- Raksirang Location in Nepal
- Coordinates: 27°35′N 84°52′E﻿ / ﻿27.59°N 84.86°E
- Country: Nepal
- Province: Bagmati Province
- District: Makwanpur District

Population (1991)
- • Total: 6,343
- Time zone: UTC+5:45 (Nepal Time)
- Website: http://raksirangmun.gov.np

= Raksirang Rural Municipality =

Raksirang is a rural municipality in Makwanpur District in the Bagmati Province of Nepal. At the time of the 1991 Nepal census, Raksirang village development committee had a population of 6343.

==Demographics==
At the time of the 2011 Nepal census, Raksirang Rural Municipality had a population of 26,192. Of these, 50.4% spoke Tamang, 36.0% Chepang, 11.6% Nepali, 1.5% Magar, 0.2% Bhojpuri, 0.1% Maithili, 0.1% Newar and 0.2% other languages as their first language.

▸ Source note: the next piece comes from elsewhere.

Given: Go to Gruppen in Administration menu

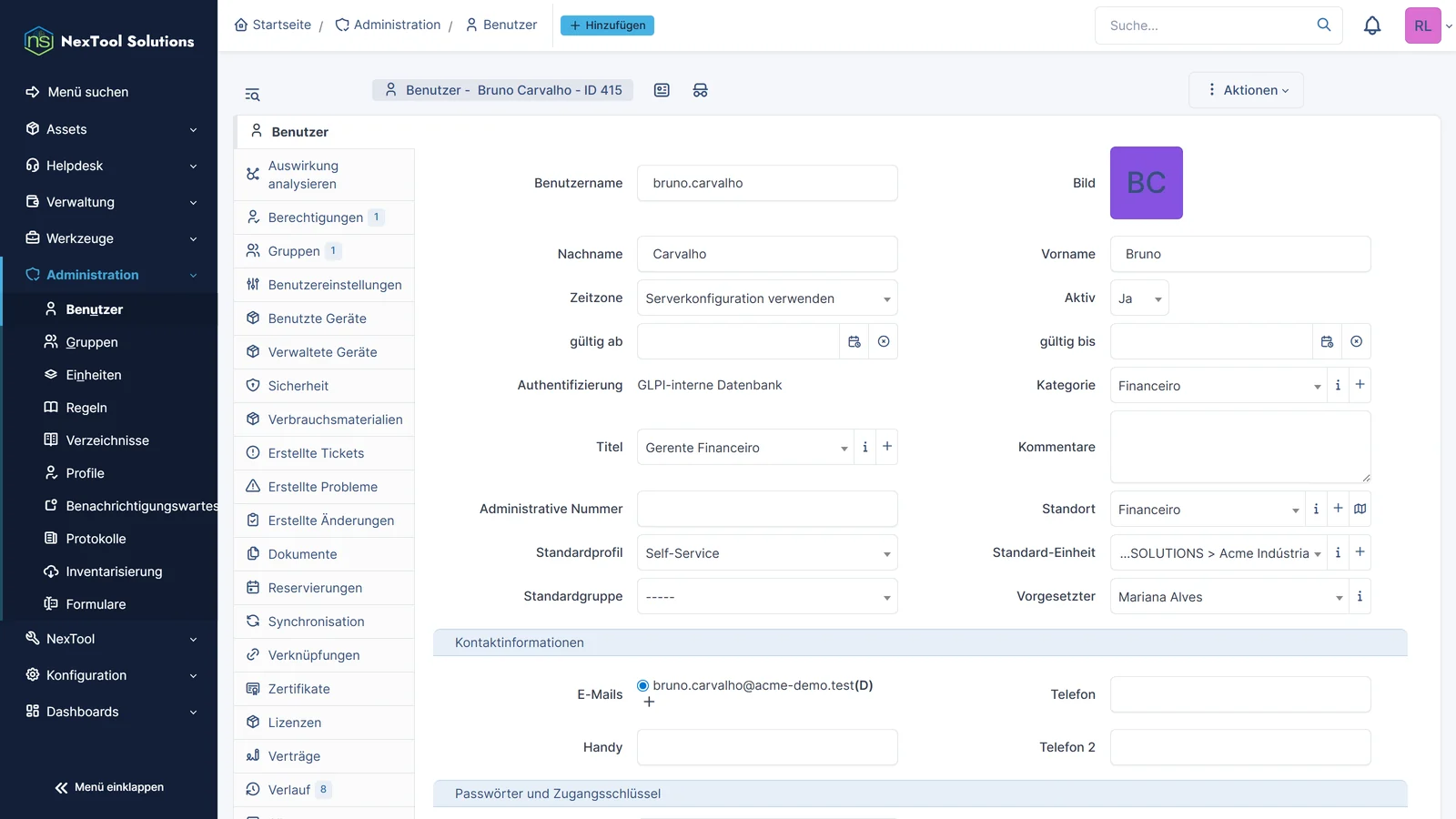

In terms of ethnicity/caste, 50.5% were Tamang, 37.4% Chepang/Praja, 3.9% Chhetri, 2.5% Kami, 1.8% Thakuri, 1.7% Magar, 0.7% Newar, 0.6% Damai/Dholi, 0.2% Hill Brahmin, 0.1% Gharti/Bhujel, 0.1% Sunuwar, 0.1% Yadav and 0.3% others.

In terms of religion, 47.4% were Buddhist, 25.0% Hindu, 23.9% Christian, 3.6% Prakriti and 0.1% others.

In terms of literacy, 54.1% could read and write, 3.7% could only read and 42.1% could neither read nor write.